[[ Supplied data open ]]
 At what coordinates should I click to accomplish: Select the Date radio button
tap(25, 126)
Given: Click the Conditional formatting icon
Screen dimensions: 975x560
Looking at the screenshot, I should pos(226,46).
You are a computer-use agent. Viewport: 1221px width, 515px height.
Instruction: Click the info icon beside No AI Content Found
[[ Supplied data closed ]]
[[ Supplied data open ]]
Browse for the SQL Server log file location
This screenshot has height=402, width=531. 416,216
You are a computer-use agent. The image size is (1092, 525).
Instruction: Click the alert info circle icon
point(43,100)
[[ Supplied data closed ]]
[[ Supplied data open ]]
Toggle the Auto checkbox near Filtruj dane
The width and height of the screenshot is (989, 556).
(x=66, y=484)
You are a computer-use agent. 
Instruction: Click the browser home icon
[[ Supplied data closed ]]
### Exercise objective
Nothing but the lines above from the one containing "At what coordinates" through the one containing "Instruction: Click the info" should appear in the answer, each repeated exactly.

### Task answer
 At what coordinates should I click to accomplish: Select the Date radio button
tap(25, 126)
Given: Click the Conditional formatting icon
Screen dimensions: 975x560
Looking at the screenshot, I should pos(226,46).
You are a computer-use agent. Viewport: 1221px width, 515px height.
Instruction: Click the info icon beside No AI Content Found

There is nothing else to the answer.